*Data for this task*.
□ □ □ □ □ □ □
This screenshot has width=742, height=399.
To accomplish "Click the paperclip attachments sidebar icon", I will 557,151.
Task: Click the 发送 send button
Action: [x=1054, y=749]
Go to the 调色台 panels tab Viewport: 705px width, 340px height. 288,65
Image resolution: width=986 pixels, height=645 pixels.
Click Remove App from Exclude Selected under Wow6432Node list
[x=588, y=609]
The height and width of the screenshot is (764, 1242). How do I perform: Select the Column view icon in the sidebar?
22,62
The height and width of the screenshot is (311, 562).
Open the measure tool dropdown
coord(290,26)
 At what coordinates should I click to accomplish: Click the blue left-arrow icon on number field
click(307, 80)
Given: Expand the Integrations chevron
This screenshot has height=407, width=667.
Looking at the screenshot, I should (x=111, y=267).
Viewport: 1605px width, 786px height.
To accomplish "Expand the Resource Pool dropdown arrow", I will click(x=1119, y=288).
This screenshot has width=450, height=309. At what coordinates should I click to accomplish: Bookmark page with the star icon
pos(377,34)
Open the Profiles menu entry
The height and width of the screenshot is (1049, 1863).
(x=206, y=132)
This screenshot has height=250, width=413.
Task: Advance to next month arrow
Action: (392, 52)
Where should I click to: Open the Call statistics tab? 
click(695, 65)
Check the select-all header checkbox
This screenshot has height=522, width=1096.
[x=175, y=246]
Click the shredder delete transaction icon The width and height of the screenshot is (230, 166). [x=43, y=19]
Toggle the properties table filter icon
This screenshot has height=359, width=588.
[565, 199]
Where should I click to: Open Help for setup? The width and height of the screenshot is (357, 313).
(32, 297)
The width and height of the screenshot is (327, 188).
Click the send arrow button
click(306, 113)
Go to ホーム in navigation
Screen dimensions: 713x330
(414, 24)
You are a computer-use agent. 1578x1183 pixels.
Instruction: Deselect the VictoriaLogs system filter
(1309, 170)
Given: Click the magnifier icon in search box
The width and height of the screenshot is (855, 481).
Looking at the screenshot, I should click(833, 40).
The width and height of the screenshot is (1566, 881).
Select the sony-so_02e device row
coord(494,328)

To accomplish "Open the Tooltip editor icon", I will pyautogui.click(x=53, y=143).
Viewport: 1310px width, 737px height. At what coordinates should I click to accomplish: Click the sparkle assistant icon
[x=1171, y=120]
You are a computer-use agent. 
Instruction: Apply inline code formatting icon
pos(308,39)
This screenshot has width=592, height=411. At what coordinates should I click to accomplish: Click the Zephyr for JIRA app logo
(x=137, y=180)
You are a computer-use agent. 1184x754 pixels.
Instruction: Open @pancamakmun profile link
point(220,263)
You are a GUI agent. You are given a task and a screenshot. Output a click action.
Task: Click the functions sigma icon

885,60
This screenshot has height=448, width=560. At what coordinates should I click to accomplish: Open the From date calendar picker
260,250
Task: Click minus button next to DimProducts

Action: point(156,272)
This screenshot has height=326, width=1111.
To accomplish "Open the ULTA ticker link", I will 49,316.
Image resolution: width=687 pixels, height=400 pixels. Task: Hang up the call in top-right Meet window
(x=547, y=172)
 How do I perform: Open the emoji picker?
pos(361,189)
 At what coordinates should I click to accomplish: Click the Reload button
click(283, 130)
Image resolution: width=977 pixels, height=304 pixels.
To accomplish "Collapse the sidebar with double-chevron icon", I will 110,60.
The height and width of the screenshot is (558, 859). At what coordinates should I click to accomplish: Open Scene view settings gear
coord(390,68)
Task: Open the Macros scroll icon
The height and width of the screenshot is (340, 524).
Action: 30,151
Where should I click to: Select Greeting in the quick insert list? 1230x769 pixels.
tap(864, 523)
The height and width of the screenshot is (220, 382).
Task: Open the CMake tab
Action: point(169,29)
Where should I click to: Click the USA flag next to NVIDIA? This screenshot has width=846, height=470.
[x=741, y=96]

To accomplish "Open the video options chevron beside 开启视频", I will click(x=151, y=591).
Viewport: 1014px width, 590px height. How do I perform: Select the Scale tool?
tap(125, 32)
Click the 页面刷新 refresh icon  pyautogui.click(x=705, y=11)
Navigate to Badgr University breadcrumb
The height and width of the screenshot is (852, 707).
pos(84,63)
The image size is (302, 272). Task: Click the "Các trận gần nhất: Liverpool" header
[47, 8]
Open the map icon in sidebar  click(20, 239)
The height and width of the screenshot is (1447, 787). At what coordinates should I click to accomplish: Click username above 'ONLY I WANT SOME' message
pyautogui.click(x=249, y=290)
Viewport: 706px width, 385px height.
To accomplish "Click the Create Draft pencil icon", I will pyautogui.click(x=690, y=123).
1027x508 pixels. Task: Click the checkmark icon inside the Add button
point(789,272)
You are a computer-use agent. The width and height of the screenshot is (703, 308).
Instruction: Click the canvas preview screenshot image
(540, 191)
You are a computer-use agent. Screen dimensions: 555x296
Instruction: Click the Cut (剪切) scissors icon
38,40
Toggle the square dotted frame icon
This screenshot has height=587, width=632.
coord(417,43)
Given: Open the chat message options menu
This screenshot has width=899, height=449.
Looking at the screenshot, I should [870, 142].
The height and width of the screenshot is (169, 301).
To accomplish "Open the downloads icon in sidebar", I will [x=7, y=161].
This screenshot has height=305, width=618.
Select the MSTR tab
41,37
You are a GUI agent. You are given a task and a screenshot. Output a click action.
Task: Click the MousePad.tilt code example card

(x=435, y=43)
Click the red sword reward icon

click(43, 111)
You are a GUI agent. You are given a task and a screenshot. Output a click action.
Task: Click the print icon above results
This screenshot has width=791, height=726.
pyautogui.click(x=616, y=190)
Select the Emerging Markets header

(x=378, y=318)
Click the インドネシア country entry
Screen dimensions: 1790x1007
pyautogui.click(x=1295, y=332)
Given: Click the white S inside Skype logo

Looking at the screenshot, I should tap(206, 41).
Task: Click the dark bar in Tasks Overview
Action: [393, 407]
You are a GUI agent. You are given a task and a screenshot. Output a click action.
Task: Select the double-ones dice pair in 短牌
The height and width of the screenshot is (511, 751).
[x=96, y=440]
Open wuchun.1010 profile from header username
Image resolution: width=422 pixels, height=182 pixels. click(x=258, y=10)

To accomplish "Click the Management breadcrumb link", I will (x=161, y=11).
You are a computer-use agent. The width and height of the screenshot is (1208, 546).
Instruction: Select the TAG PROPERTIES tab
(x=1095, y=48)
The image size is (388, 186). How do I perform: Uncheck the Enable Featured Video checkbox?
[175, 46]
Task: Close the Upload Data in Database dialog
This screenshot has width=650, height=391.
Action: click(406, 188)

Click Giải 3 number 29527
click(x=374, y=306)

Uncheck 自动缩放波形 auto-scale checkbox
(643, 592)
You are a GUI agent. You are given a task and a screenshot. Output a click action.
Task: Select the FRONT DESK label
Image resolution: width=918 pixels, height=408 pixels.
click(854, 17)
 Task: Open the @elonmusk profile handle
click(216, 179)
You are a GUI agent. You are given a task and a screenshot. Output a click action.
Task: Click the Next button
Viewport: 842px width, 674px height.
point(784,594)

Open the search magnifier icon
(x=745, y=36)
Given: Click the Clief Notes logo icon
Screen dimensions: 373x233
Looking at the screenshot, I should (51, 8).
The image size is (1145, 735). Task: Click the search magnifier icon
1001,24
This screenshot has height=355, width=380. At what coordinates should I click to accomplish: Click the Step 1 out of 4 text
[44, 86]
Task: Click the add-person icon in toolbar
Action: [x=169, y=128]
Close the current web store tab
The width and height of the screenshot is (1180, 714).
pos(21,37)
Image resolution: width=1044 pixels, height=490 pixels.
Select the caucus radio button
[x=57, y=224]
□ □ □ □ □ □ □
*Your instructions*.
Render all of the data above as a Markdown table with the columns "Row" and "Data line." Put each line in its own row, numbered in order, and leave out blank lines.

*Task result*.
| Row | Data line |
|---|---|
| 1 | This screenshot has width=742, height=399. |
| 2 | To accomplish "Click the paperclip attachments sidebar icon", I will 557,151. |
| 3 | Task: Click the 发送 send button |
| 4 | Action: [x=1054, y=749] |
| 5 | Go to the 调色台 panels tab Viewport: 705px width, 340px height. 288,65 |
| 6 | Image resolution: width=986 pixels, height=645 pixels. |
| 7 | Click Remove App from Exclude Selected under Wow6432Node list |
| 8 | [x=588, y=609] |
| 9 | The height and width of the screenshot is (764, 1242). How do I perform: Select the Column view icon in the sidebar? |
| 10 | 22,62 |
| 11 | The height and width of the screenshot is (311, 562). |
| 12 | Open the measure tool dropdown |
| 13 | coord(290,26) |
| 14 |  At what coordinates should I click to accomplish: Click the blue left-arrow icon on number field |
| 15 | click(307, 80) |
| 16 | Given: Expand the Integrations chevron |
| 17 | This screenshot has height=407, width=667. |
| 18 | Looking at the screenshot, I should (x=111, y=267). |
| 19 | Viewport: 1605px width, 786px height. |
| 20 | To accomplish "Expand the Resource Pool dropdown arrow", I will click(x=1119, y=288). |
| 21 | This screenshot has width=450, height=309. At what coordinates should I click to accomplish: Bookmark page with the star icon |
| 22 | pos(377,34) |
| 23 | Open the Profiles menu entry |
| 24 | The height and width of the screenshot is (1049, 1863). |
| 25 | (x=206, y=132) |
| 26 | This screenshot has height=250, width=413. |
| 27 | Task: Advance to next month arrow |
| 28 | Action: (392, 52) |
| 29 | Where should I click to: Open the Call statistics tab?  |
| 30 | click(695, 65) |
| 31 | Check the select-all header checkbox |
| 32 | This screenshot has height=522, width=1096. |
| 33 | [x=175, y=246] |
| 34 | Click the shredder delete transaction icon The width and height of the screenshot is (230, 166). [x=43, y=19] |
| 35 | Toggle the properties table filter icon |
| 36 | This screenshot has height=359, width=588. |
| 37 | [565, 199] |
| 38 | Where should I click to: Open Help for setup? The width and height of the screenshot is (357, 313). |
| 39 | (32, 297) |
| 40 | The width and height of the screenshot is (327, 188). |
| 41 | Click the send arrow button |
| 42 | click(306, 113) |
| 43 | Go to ホーム in navigation |
| 44 | Screen dimensions: 713x330 |
| 45 | (414, 24) |
| 46 | You are a computer-use agent. 1578x1183 pixels. |
| 47 | Instruction: Deselect the VictoriaLogs system filter |
| 48 | (1309, 170) |
| 49 | Given: Click the magnifier icon in search box |
| 50 | The width and height of the screenshot is (855, 481). |
| 51 | Looking at the screenshot, I should click(833, 40). |
| 52 | The width and height of the screenshot is (1566, 881). |
| 53 | Select the sony-so_02e device row |
| 54 | coord(494,328) |
| 55 | To accomplish "Open the Tooltip editor icon", I will pyautogui.click(x=53, y=143). |
| 56 | Viewport: 1310px width, 737px height. At what coordinates should I click to accomplish: Click the sparkle assistant icon |
| 57 | [x=1171, y=120] |
| 58 | You are a computer-use agent.  |
| 59 | Instruction: Apply inline code formatting icon |
| 60 | pos(308,39) |
| 61 | This screenshot has width=592, height=411. At what coordinates should I click to accomplish: Click the Zephyr for JIRA app logo |
| 62 | (x=137, y=180) |
| 63 | You are a computer-use agent. 1184x754 pixels. |
| 64 | Instruction: Open @pancamakmun profile link |
| 65 | point(220,263) |
| 66 | You are a GUI agent. You are given a task and a screenshot. Output a click action. |
| 67 | Task: Click the functions sigma icon |
| 68 | 885,60 |
| 69 | This screenshot has height=448, width=560. At what coordinates should I click to accomplish: Open the From date calendar picker |
| 70 | 260,250 |
| 71 | Task: Click minus button next to DimProducts |
| 72 | Action: point(156,272) |
| 73 | This screenshot has height=326, width=1111. |
| 74 | To accomplish "Open the ULTA ticker link", I will 49,316. |
| 75 | Image resolution: width=687 pixels, height=400 pixels. Task: Hang up the call in top-right Meet window |
| 76 | (x=547, y=172) |
| 77 |  How do I perform: Open the emoji picker? |
| 78 | pos(361,189) |
| 79 |  At what coordinates should I click to accomplish: Click the Reload button |
| 80 | click(283, 130) |
| 81 | Image resolution: width=977 pixels, height=304 pixels. |
| 82 | To accomplish "Collapse the sidebar with double-chevron icon", I will 110,60. |
| 83 | The height and width of the screenshot is (558, 859). At what coordinates should I click to accomplish: Open Scene view settings gear |
| 84 | coord(390,68) |
| 85 | Task: Open the Macros scroll icon |
| 86 | The height and width of the screenshot is (340, 524). |
| 87 | Action: 30,151 |
| 88 | Where should I click to: Select Greeting in the quick insert list? 1230x769 pixels. |
| 89 | tap(864, 523) |
| 90 | The height and width of the screenshot is (220, 382). |
| 91 | Task: Open the CMake tab |
| 92 | Action: point(169,29) |
| 93 | Where should I click to: Click the USA flag next to NVIDIA? This screenshot has width=846, height=470. |
| 94 | [x=741, y=96] |
| 95 | To accomplish "Open the video options chevron beside 开启视频", I will click(x=151, y=591). |
| 96 | Viewport: 1014px width, 590px height. How do I perform: Select the Scale tool? |
| 97 | tap(125, 32) |
| 98 | Click the 页面刷新 refresh icon  pyautogui.click(x=705, y=11) |
| 99 | Navigate to Badgr University breadcrumb |
| 100 | The height and width of the screenshot is (852, 707). |
| 101 | pos(84,63) |
| 102 | The image size is (302, 272). Task: Click the "Các trận gần nhất: Liverpool" header |
| 103 | [47, 8] |
| 104 | Open the map icon in sidebar  click(20, 239) |
| 105 | The height and width of the screenshot is (1447, 787). At what coordinates should I click to accomplish: Click username above 'ONLY I WANT SOME' message |
| 106 | pyautogui.click(x=249, y=290) |
| 107 | Viewport: 706px width, 385px height. |
| 108 | To accomplish "Click the Create Draft pencil icon", I will pyautogui.click(x=690, y=123). |
| 109 | 1027x508 pixels. Task: Click the checkmark icon inside the Add button |
| 110 | point(789,272) |
| 111 | You are a computer-use agent. The width and height of the screenshot is (703, 308). |
| 112 | Instruction: Click the canvas preview screenshot image |
| 113 | (540, 191) |
| 114 | You are a computer-use agent. Screen dimensions: 555x296 |
| 115 | Instruction: Click the Cut (剪切) scissors icon |
| 116 | 38,40 |
| 117 | Toggle the square dotted frame icon |
| 118 | This screenshot has height=587, width=632. |
| 119 | coord(417,43) |
| 120 | Given: Open the chat message options menu |
| 121 | This screenshot has width=899, height=449. |
| 122 | Looking at the screenshot, I should [870, 142]. |
| 123 | The height and width of the screenshot is (169, 301). |
| 124 | To accomplish "Open the downloads icon in sidebar", I will [x=7, y=161]. |
| 125 | This screenshot has height=305, width=618. |
| 126 | Select the MSTR tab |
| 127 | 41,37 |
| 128 | You are a GUI agent. You are given a task and a screenshot. Output a click action. |
| 129 | Task: Click the MousePad.tilt code example card |
| 130 | (x=435, y=43) |
| 131 | Click the red sword reward icon |
| 132 | click(43, 111) |
| 133 | You are a GUI agent. You are given a task and a screenshot. Output a click action. |
| 134 | Task: Click the print icon above results |
| 135 | This screenshot has width=791, height=726. |
| 136 | pyautogui.click(x=616, y=190) |
| 137 | Select the Emerging Markets header |
| 138 | (x=378, y=318) |
| 139 | Click the インドネシア country entry |
| 140 | Screen dimensions: 1790x1007 |
| 141 | pyautogui.click(x=1295, y=332) |
| 142 | Given: Click the white S inside Skype logo |
| 143 | Looking at the screenshot, I should tap(206, 41). |
| 144 | Task: Click the dark bar in Tasks Overview |
| 145 | Action: [393, 407] |
| 146 | You are a GUI agent. You are given a task and a screenshot. Output a click action. |
| 147 | Task: Select the double-ones dice pair in 短牌 |
| 148 | The height and width of the screenshot is (511, 751). |
| 149 | [x=96, y=440] |
| 150 | Open wuchun.1010 profile from header username |
| 151 | Image resolution: width=422 pixels, height=182 pixels. click(x=258, y=10) |
| 152 | To accomplish "Click the Management breadcrumb link", I will (x=161, y=11). |
| 153 | You are a computer-use agent. The width and height of the screenshot is (1208, 546). |
| 154 | Instruction: Select the TAG PROPERTIES tab |
| 155 | (x=1095, y=48) |
| 156 | The image size is (388, 186). How do I perform: Uncheck the Enable Featured Video checkbox? |
| 157 | [175, 46] |
| 158 | Task: Close the Upload Data in Database dialog |
| 159 | This screenshot has width=650, height=391. |
| 160 | Action: click(406, 188) |
| 161 | Click Giải 3 number 29527 |
| 162 | click(x=374, y=306) |
| 163 | Uncheck 自动缩放波形 auto-scale checkbox |
| 164 | (643, 592) |
| 165 | You are a GUI agent. You are given a task and a screenshot. Output a click action. |
| 166 | Task: Select the FRONT DESK label |
| 167 | Image resolution: width=918 pixels, height=408 pixels. |
| 168 | click(854, 17) |
| 169 |  Task: Open the @elonmusk profile handle |
| 170 | click(216, 179) |
| 171 | You are a GUI agent. You are given a task and a screenshot. Output a click action. |
| 172 | Task: Click the Next button |
| 173 | Viewport: 842px width, 674px height. |
| 174 | point(784,594) |
| 175 | Open the search magnifier icon |
| 176 | (x=745, y=36) |
| 177 | Given: Click the Clief Notes logo icon |
| 178 | Screen dimensions: 373x233 |
| 179 | Looking at the screenshot, I should (51, 8). |
| 180 | The image size is (1145, 735). Task: Click the search magnifier icon |
| 181 | 1001,24 |
| 182 | This screenshot has height=355, width=380. At what coordinates should I click to accomplish: Click the Step 1 out of 4 text |
| 183 | [44, 86] |
| 184 | Task: Click the add-person icon in toolbar |
| 185 | Action: [x=169, y=128] |
| 186 | Close the current web store tab |
| 187 | The width and height of the screenshot is (1180, 714). |
| 188 | pos(21,37) |
| 189 | Image resolution: width=1044 pixels, height=490 pixels. |
| 190 | Select the caucus radio button |
| 191 | [x=57, y=224] |